YOUR INSTRUCTIONS
Will you copy the lines that begin at the one containing "You are a GUI" and stop after the one containing "This screenshot has", substituting "command" for "action" and leaving everything else unchanged?

ENTRIES SHOWN
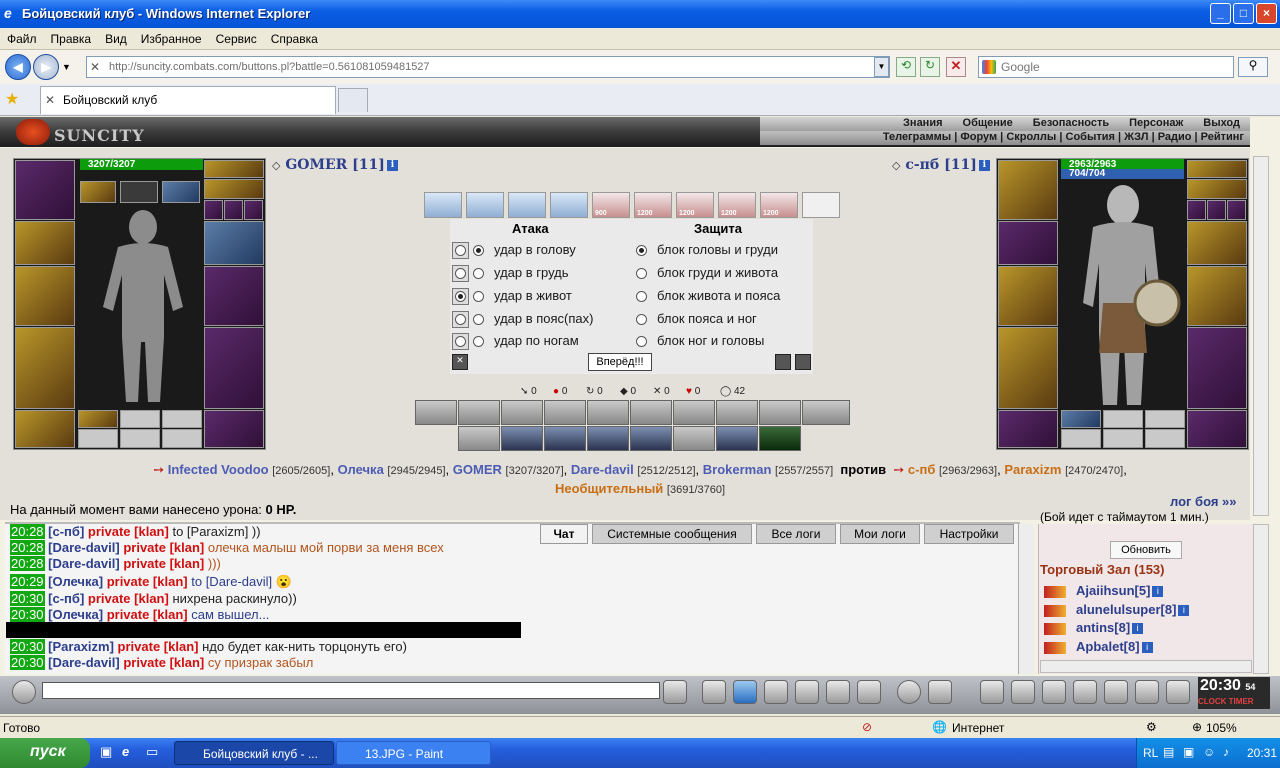  I want to click on maximize-button: □, so click(1244, 14).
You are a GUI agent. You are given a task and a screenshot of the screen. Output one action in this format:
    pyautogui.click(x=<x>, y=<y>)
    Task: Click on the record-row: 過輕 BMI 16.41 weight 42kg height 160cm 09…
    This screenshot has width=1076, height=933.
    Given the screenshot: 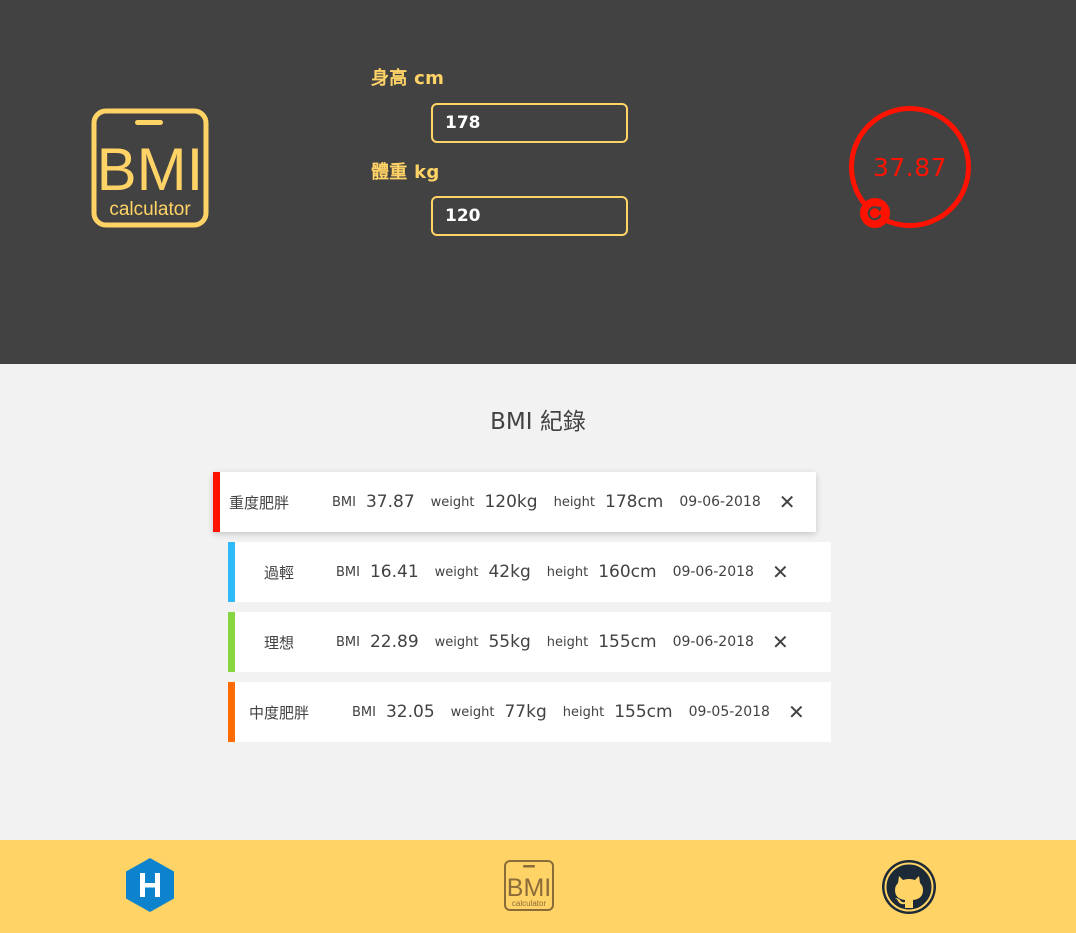 What is the action you would take?
    pyautogui.click(x=530, y=572)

TASK OUTPUT
You are a GUI agent. You are given a task and a screenshot of the screen. Output one command in this format:
    pyautogui.click(x=<x>, y=<y>)
    Task: Click on the record-row: 過輕 BMI 16.41 weight 42kg height 160cm 09…
    This screenshot has width=1076, height=933.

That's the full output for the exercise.